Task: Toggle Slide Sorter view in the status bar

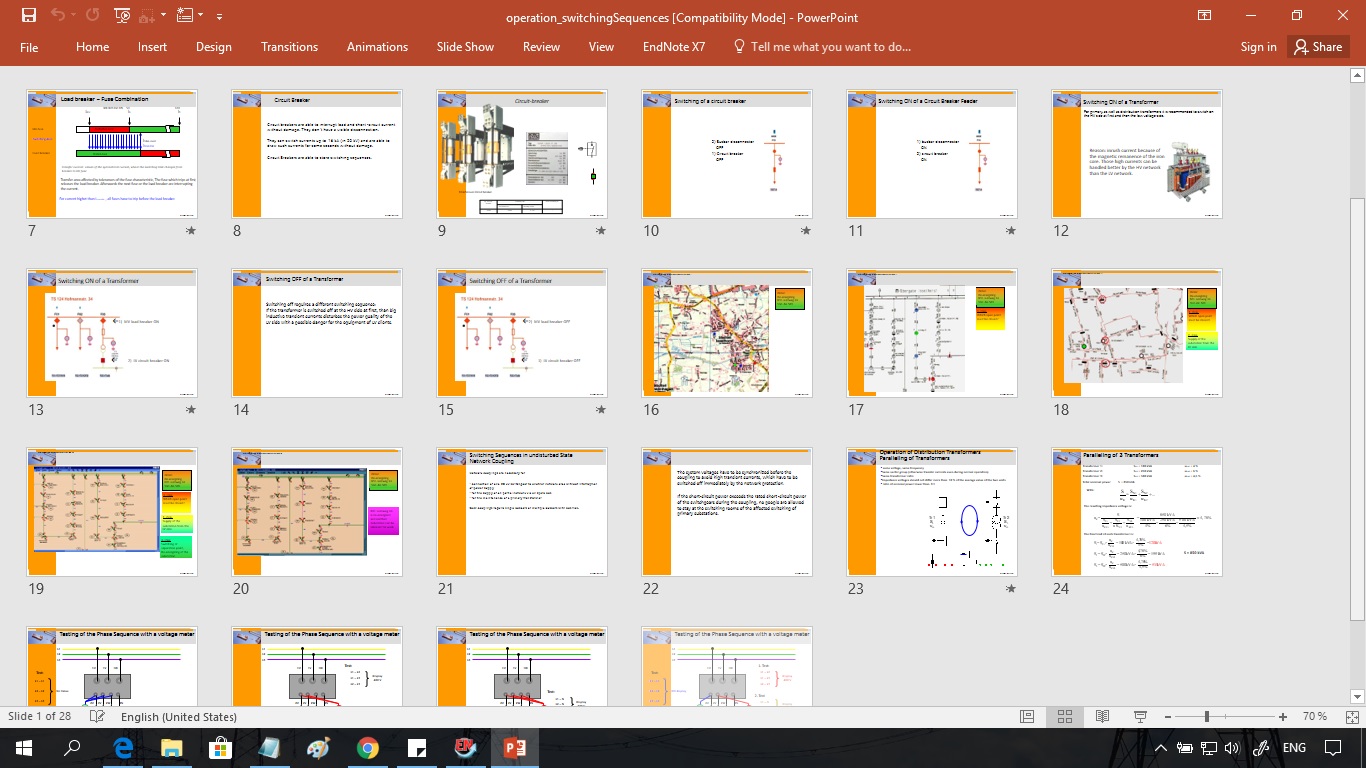Action: click(1064, 716)
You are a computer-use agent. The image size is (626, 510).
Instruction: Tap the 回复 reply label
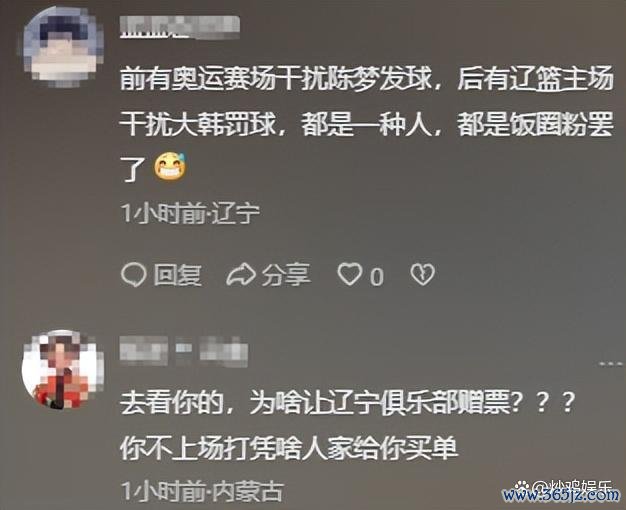coord(178,275)
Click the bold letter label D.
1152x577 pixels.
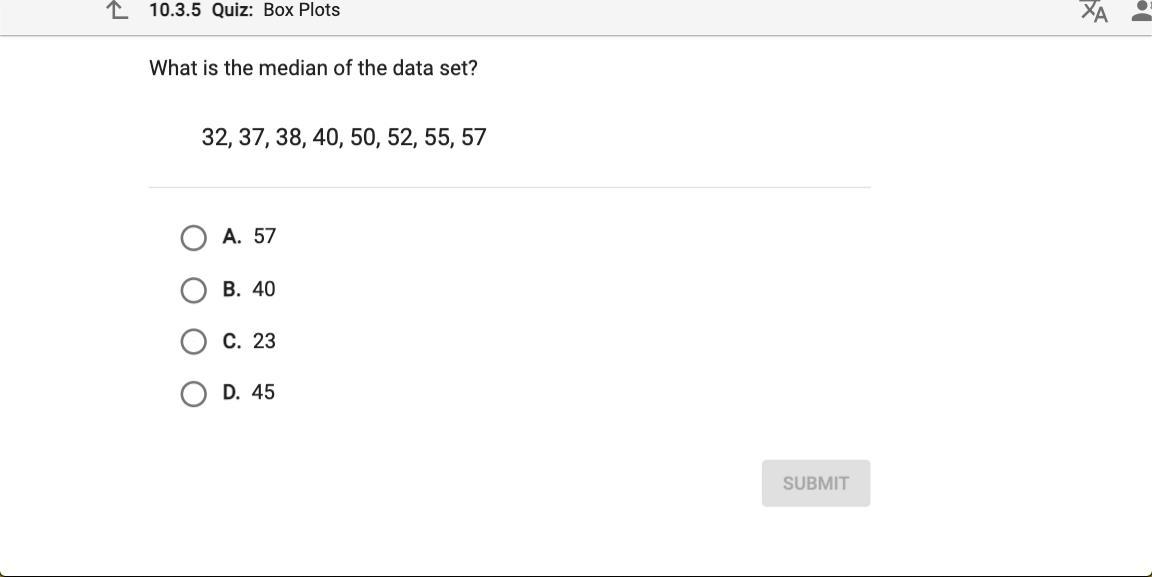231,393
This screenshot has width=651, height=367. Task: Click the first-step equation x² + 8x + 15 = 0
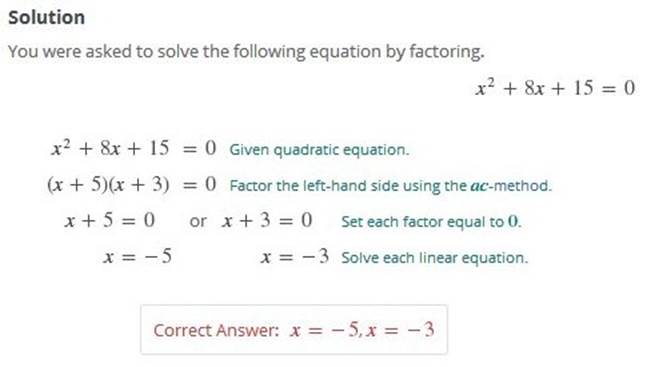click(x=134, y=148)
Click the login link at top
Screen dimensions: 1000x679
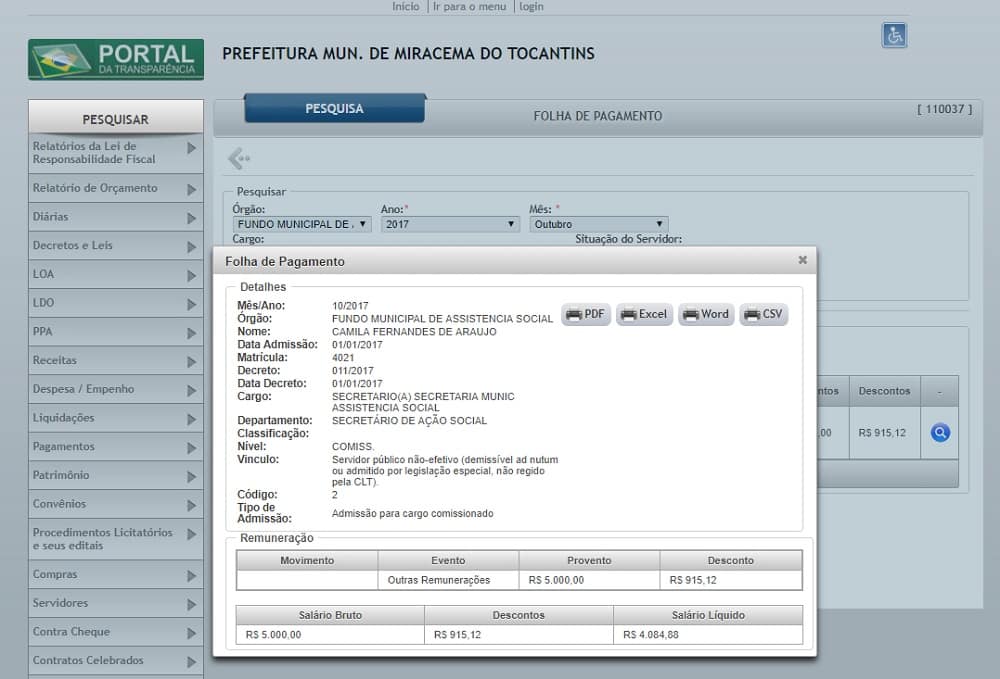(531, 6)
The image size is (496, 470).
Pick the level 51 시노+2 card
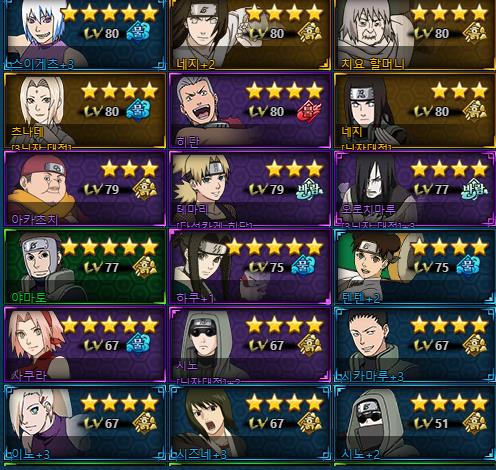(x=415, y=423)
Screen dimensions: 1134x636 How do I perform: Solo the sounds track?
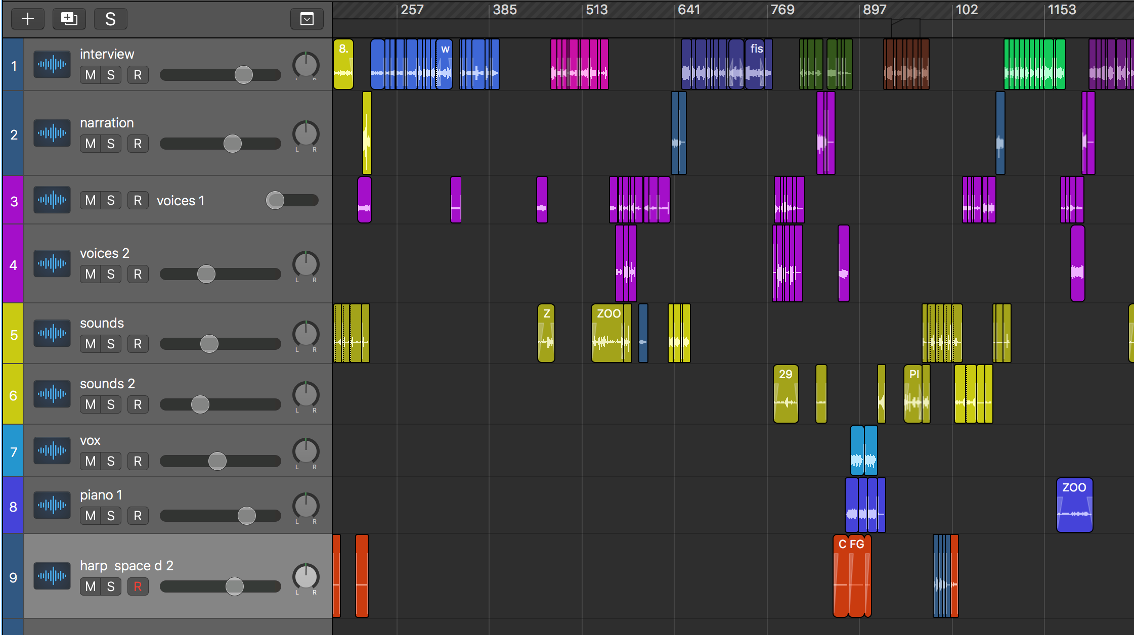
────────────────────────────────────────
Across the whole listing above, find every line with the string "size" and copy it.

You are a computer-use agent. The image size is (626, 510).
The image size is (496, 470).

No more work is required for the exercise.